"A fact is a fact" says McCain, as he continues lying

In the final debate last night, McCain did a remarkable thing. He tried to distance himself from the negative campaign he's running while simultaneously forwarding the same inaccurate information that he's been criticized for in the past. In addition to the "2 million dollar projector" he focused on the William Ayers controversy and insisted that Ayers was a key part of the launch of Obama's career. The Chicago Tribune found the facts quite different:

*Obama's campaign really was launched when he got the backing of then state Sen. Alice Palmer (D-Chicago), who wanted him to replace her as she was planning a run for Congress. Palmer's backing gave him entrée into local influential political circles.

Obama and Palmer would later have a falling out that continues to this day. Palmer changed her mind and decided to run for re-election after all. Obama got Palmer and his other rivals knocked off the ballot. Palmer ended up backing Hillary Rodham Clinton's Democratic primary bid.

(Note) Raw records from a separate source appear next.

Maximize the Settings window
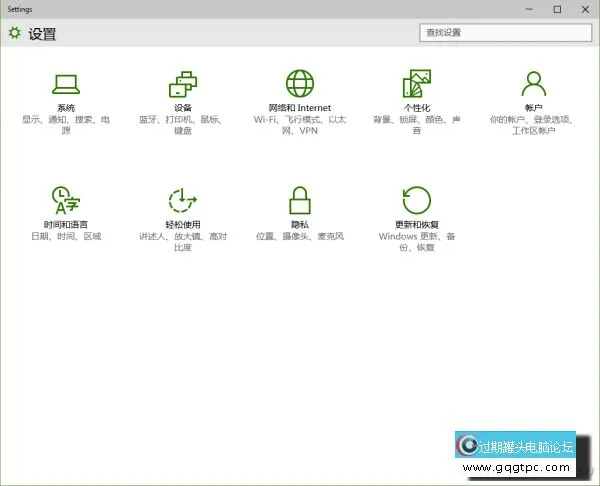 pyautogui.click(x=557, y=9)
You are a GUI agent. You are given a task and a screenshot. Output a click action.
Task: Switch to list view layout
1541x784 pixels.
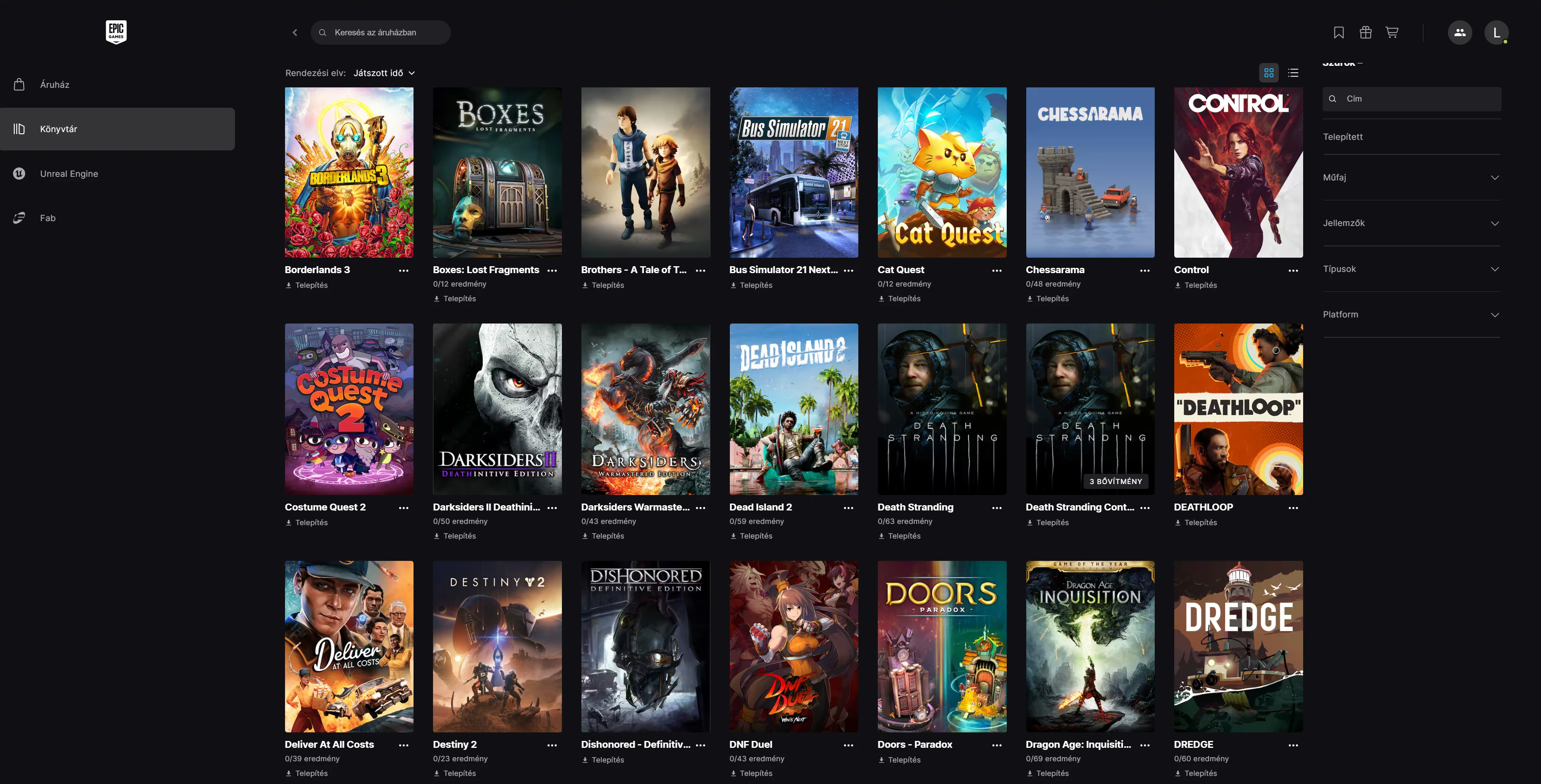click(x=1293, y=73)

*Obama's formal kick-off to announce his run for state senate was at the Hyde Park Ramada Inn on Sept. 19, 1995. Obama was introduced by Palmer in a room filled with supporters at the Ramada, fronting Lake Michigan on South Lake Shore Drive, a stroll from the Museum of Science and Industry.

*Around this time, Obama started to attend a series of coffees in the Hyde Park community where he lived, standard operating procedure for political rookies running in the neighborhoods surrounding the University of Chicago.

"I was certainly (hosting) one of the first," said Rabbi Arnold Jacob Wolf, rabbi emeritus at Chicago's KAM Isaiah Israel--located across the street from the Obama home.

"There were several every week," he recalled on Tuesday night when we spoke. "I remember what I said to him: 'Someday you are going to be vice president of the United States.' He laughed and said, 'Why not president?'''

*The Ackermans, Sam and Martha, longtime Hyde Park activists in independent Democratic politics, also held an early event for Obama in their condo on E. Hyde Park Boulevard. (They have since divorced.)

Sam Ackerman told me Tuesday when we exchanged e-mails that "as I recall, the event at Bill Ayers' house (prior to ours) was a fund-raiser for Alice's congressional campaign at which she also introduced Barack as the successor she would like to see elected."